Very likely I would have said "thank you! I guess we both chose the same one!"
arbon
02-24-2014, 10:49 AM
I decided the next costumed event I got to I am totally going as a drag queen
Barbie Anne
02-24-2014, 10:50 AM
Arbon; can't go wrong with big hair and lots of sequins :)
TessInJxn
02-24-2014, 02:19 PM
It was a reminder that I'm an "other", even amongst "others". []
I'm not crushed or even depressed about it. It kind of sucked, and was a little disappointing, but it wasn't deliberate either.

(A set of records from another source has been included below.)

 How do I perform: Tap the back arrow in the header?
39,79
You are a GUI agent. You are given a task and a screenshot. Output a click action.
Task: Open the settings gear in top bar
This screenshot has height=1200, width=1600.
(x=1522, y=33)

Fortunately for me, here, I've always felt fully accepted by the "others," so-to-speak. But, you do raise a very important point about being a trans person. Even the Human Rights Campaign recently caught some heat (well-served) for excluding trans persons.
I'm sorry for your experience. I agree, too (while obviously not there) that she likely didn't mean anything by it. I'm often read as a gay man in drag. But, honestly, what makes me a trans person is what is on the inside, not how I look on the outside. So, it can be difficult to decipher in a split second by someone who doesn't really know you.
PaulaQ
02-24-2014, 02:41 PM
I would have thought it odd, but a free card is a free card.....ya know?
Well, hey, that was another reason I didn't make a big deal out of it, lol!
GabbiSophia
02-24-2014, 03:08 PM
Paula I find your lightness refreshing. People just don't "know" and I get it though I don't feel in this case it was done to be mean. Sometimes though I want to rip someones head off but that is a different time.